(EXCERPTED DATA begins)

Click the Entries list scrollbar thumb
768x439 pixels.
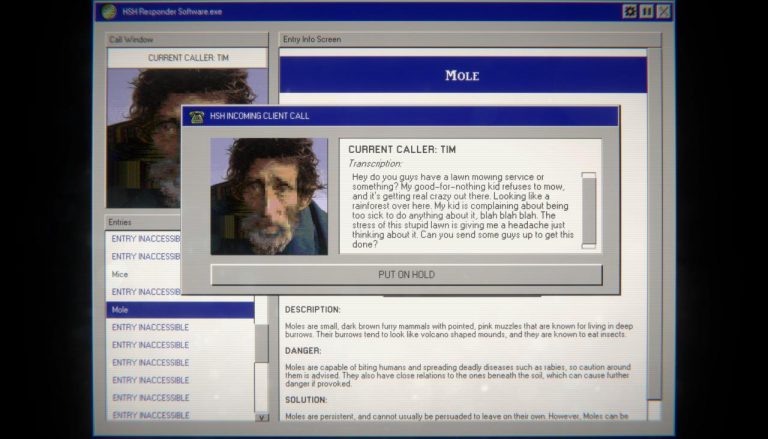click(x=262, y=343)
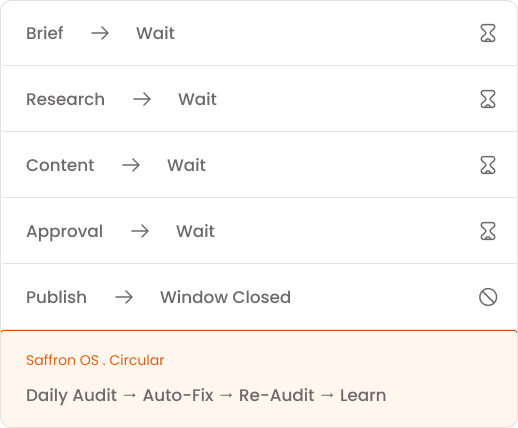This screenshot has height=428, width=518.
Task: Click the arrow icon next to Publish
Action: 124,297

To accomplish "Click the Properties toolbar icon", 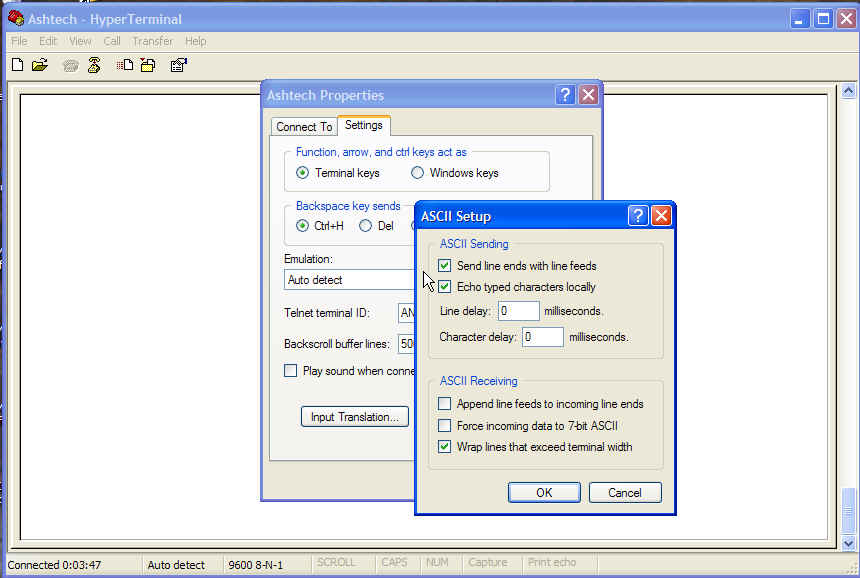I will pyautogui.click(x=179, y=66).
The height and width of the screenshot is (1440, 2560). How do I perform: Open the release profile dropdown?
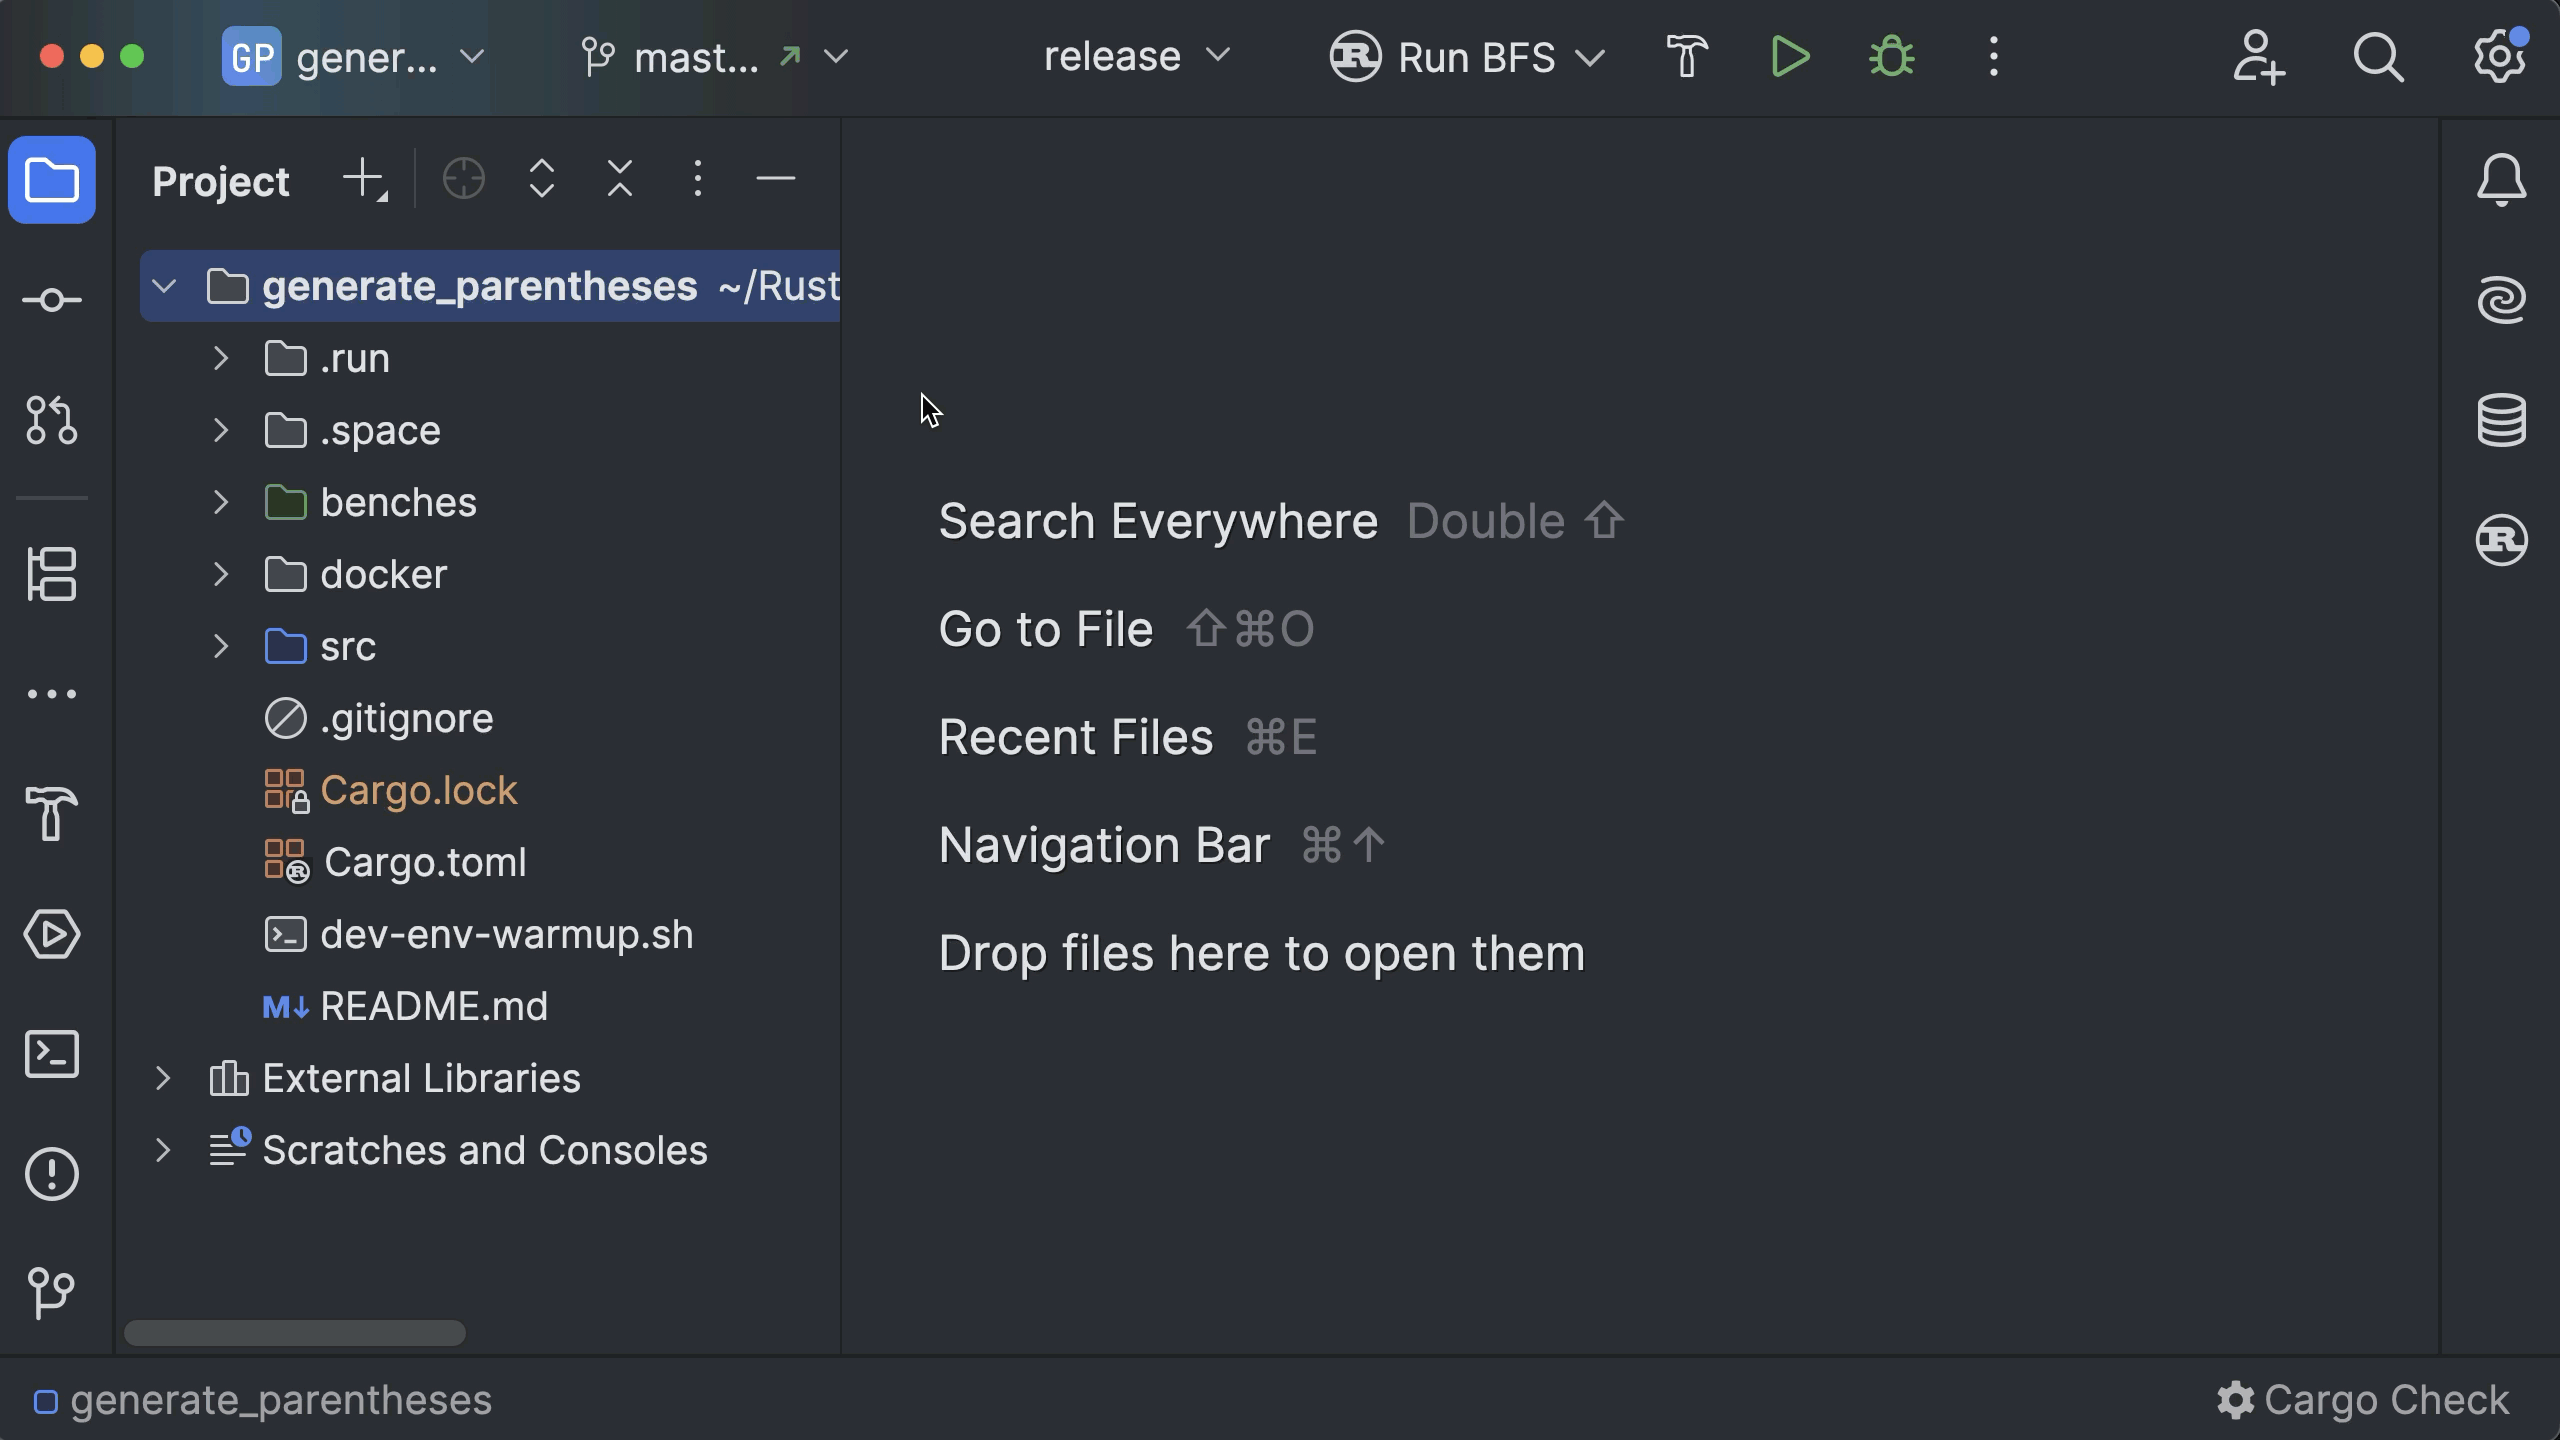[1136, 57]
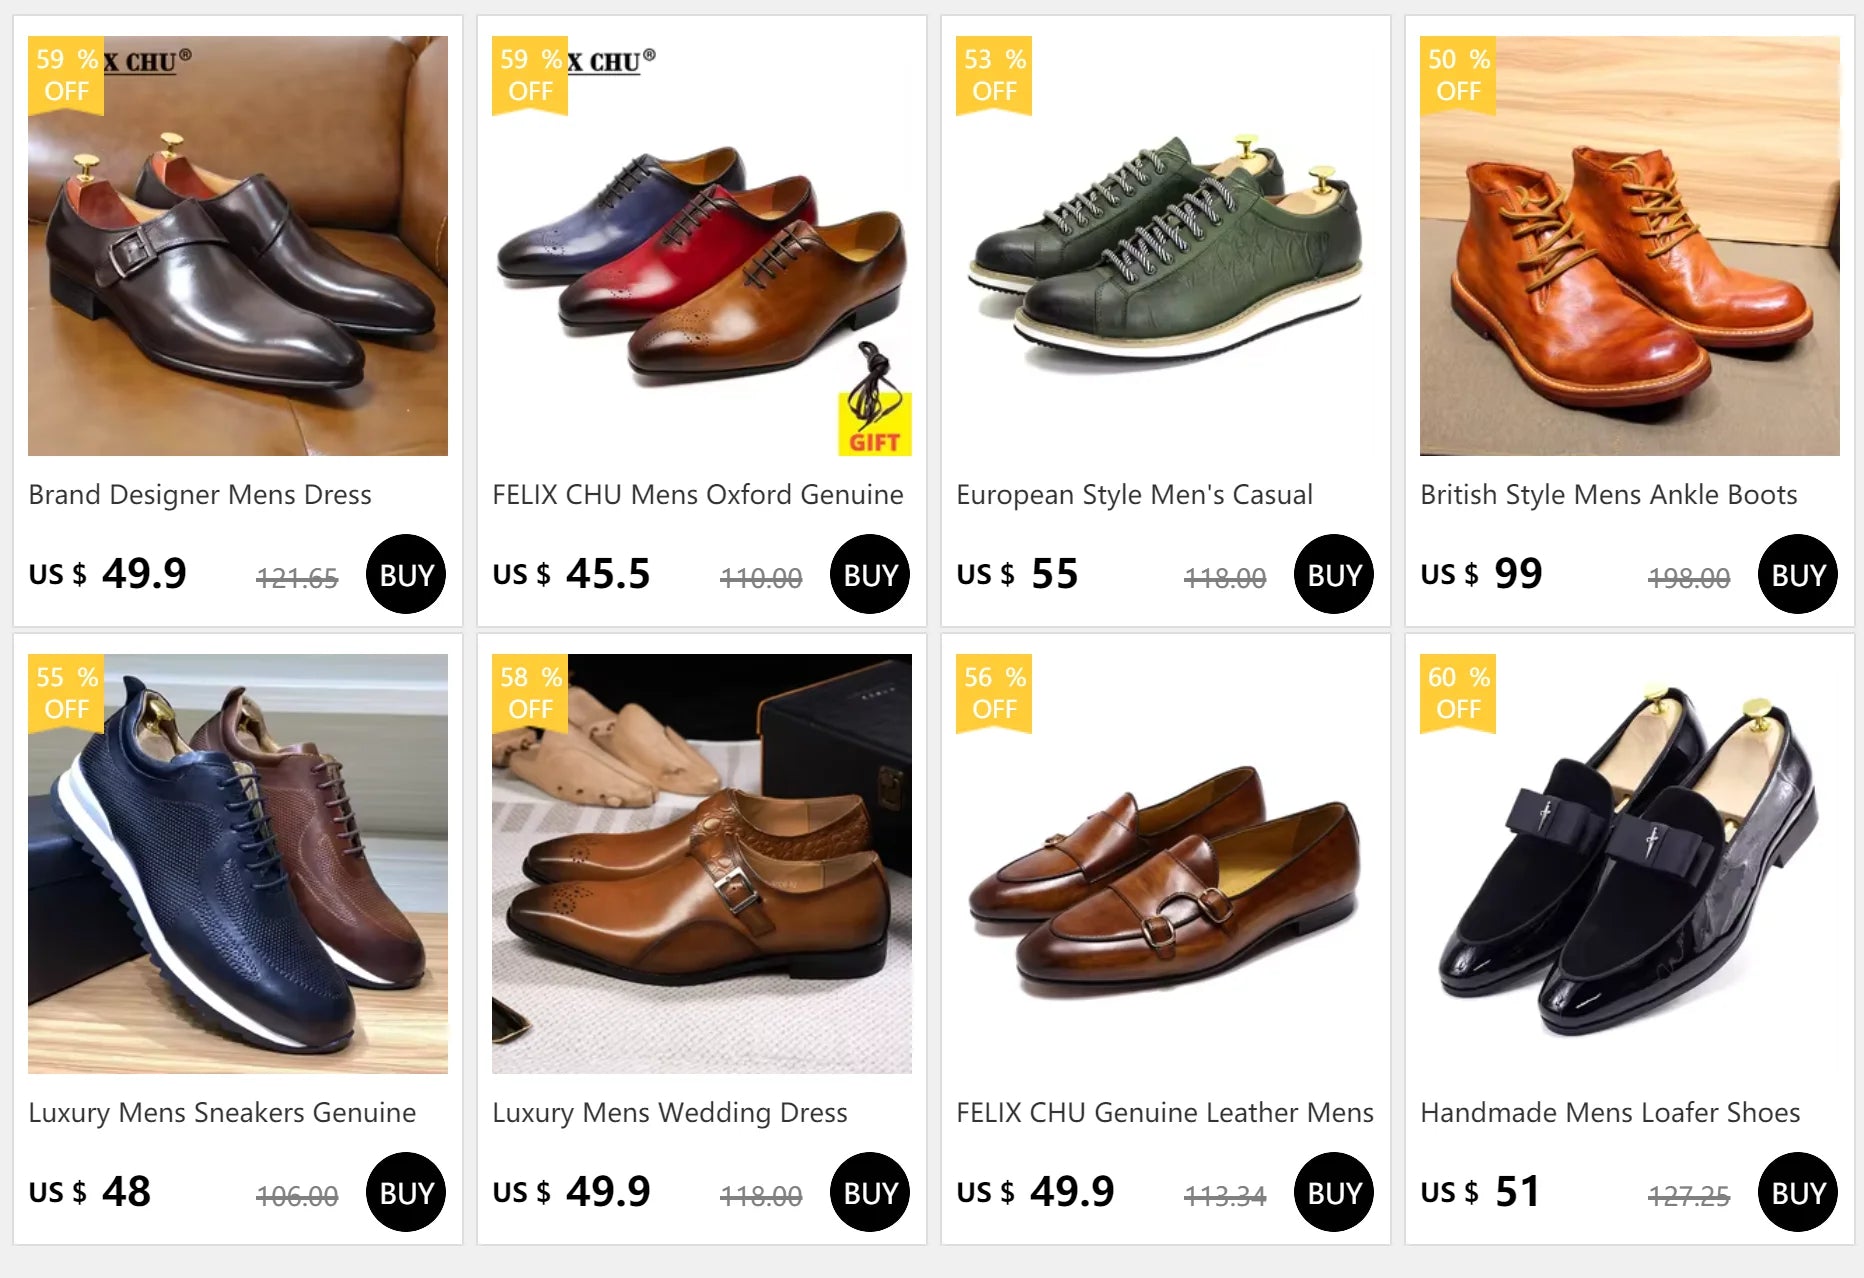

(EXCERPTED DATA ends)

WORK INSTRUCTIONS >>
All lines from the one holding "The height and" through the last line of the material above should be set down exactly, and the pictures should be left out.

ANSWER >>
The height and width of the screenshot is (1440, 2560). How do I perform: Open the release profile dropdown?
[1136, 57]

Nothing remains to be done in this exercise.